Chapter seven

Summary: Part 1

Ten years after Marilyn disappeared, Lydia continues to feel the pressure of trying to make her parents happy. James, who suffers daily slights for being Chinese, hopes Lydia will succeed socially in ways that he has not. Marilyn plots out Lydia’s future as a doctor. Lydia hides the fact that she is failing physics. She recalls the moment when she might have been included socially at school but chose to go home to her mother instead. Lydia relies on Nathan for understanding and support. He, in turn, is increasingly absorbed in learning about space and his plans to leave everything behind. Worried about Nathan leaving her, Lydia hides his early acceptance letter from Harvard. Nathan finally finds out about his acceptance when Jack brings him a letter that was accidentally delivered to Jack’s house. James is proud that his son is going to Harvard, but when Lydia confesses that she’s failing physics, she becomes the central focus again. Nathan feels upset that his parents care more about Lydia than him.

Summary: Part 2

Lydia and Nathan make up, and Lydia remembers when Nathan used James’s shoe to kill a spider on the ceiling, leaving a footprint that Lydia covered over with whiteout. At Christmas, Lydia’s parents give her books, including How to Win Friends and Influence People, that confirm their expectations of her. The story then skips back to thirteen-year-old Lydia’s failed effort to be social, which led to her pretending to have friends by talking on the phone to no one. Now at fifteen, Lydia recalls another social humiliation to which her father contributed. In physics, Jack and Lydia connect over failing the class. To hurt Nathan for leaving her to go to college, Lydia decides to befriend Jack by asking him to give her a ride home. In his car, Jack and Lydia smoke cigarettes and talk honestly. Jack notes that Lydia and Nathan are the only Chinese American students at their high school. Lydia observes that people decide what they think about someone before getting to know them.

Analysis: Chapter seven

A decade after she made the promise to be the perfect daughter in exchange for her mother's return, Lydia has painted herself into a miserable corner. Because her family never talks about the issues that have created irreparable cracks in their foundation, Lydia is incapable of speaking up for herself. Lydia smiles when asked, goes where expected, and excels academically, all in the service of keeping her mother happy—because if her mother is happy, Lydia reasons, then she won't leave again. Nath, having grown up in Lydia's shadow, understands his place in the family hierarchy. Because Lydia can't or won't give voice to what she wants and needs, Nath continues his trajectory away from the family, away from his orbit of Lydia. Like her mother, Lydia attempts to make peace with the life she is living, even though she cannot help but chafe against the restrictions. The difference is that she is the victim in this cycle, and Marilyn is the perpetrator of crushing expectations. Lydia’s unhappiness spirals inward, becoming harder and harder to overcome. 
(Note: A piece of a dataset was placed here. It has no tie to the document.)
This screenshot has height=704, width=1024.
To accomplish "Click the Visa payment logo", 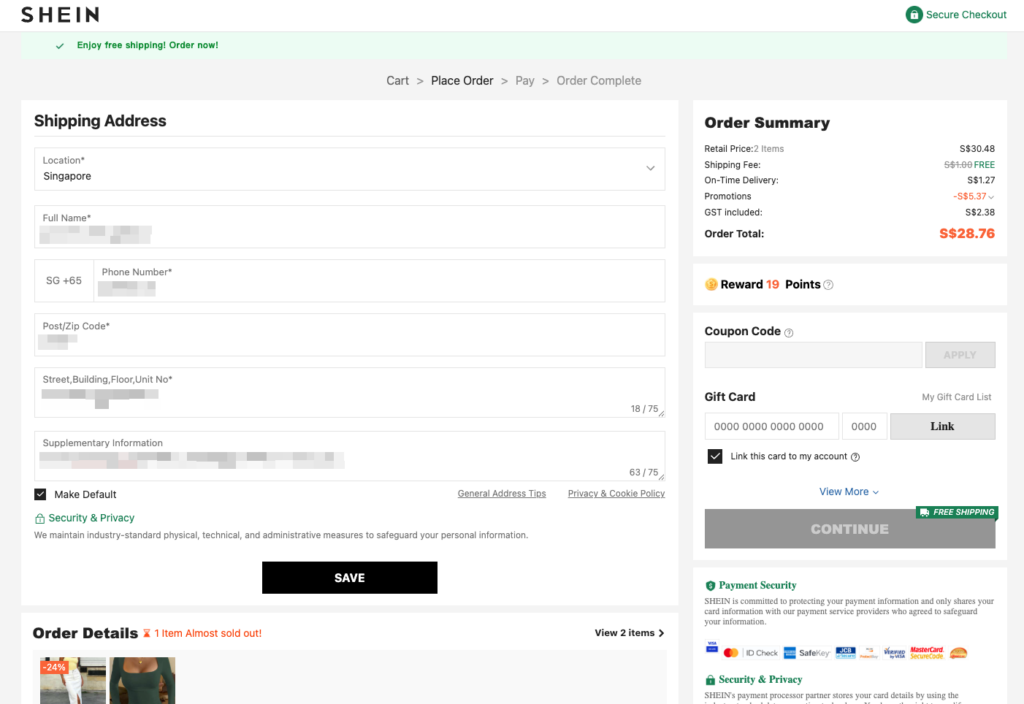I will point(712,649).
Lydia's unhappiness has led her to rely on Nath's presence as a kind of release valve, but this is an unsustainable arrangement. Growing up, Lydia always had her brother to talk to, or, at the very least, to share a bond with over the insular strangeness of their family. As she becomes aware that Nath will leave her, a kind of panic sets in. In an attempt to wrest some control over her life, she admits that she is failing physics, undermining Nath's news of his acceptance to Harvard and putting him back in Lydia's shadow. This incident only serves to widen the fractures among the members of the Lee family and threaten the uneasy stability that has been built on the back of a teenage girl. 

Lydia’s father's Christmas gift to her demonstrates his unrealistic expectations for her as well as his inability to understand her needs. Marilyn lives vicariously through Lydia in order to accomplish her own ambitions, and so does James, who views Lydia as a conduit for achieving American normality. He believes that her blue eyes, to some degree, are a kind of pathway to the assimilation he has always yearned for. By giving her the book, instead of something that she would like, James is perpetuating a narrative that he has created in his head, one involving an imagined Lydia who is surrounded by friends and capable of navigating white, middle-class America in a way that James never could. As happens repeatedly throughout the narrative, the inability to communicate their needs and desires silos the members of the Lee family, walling them away from each other and rendering them strangers to one another.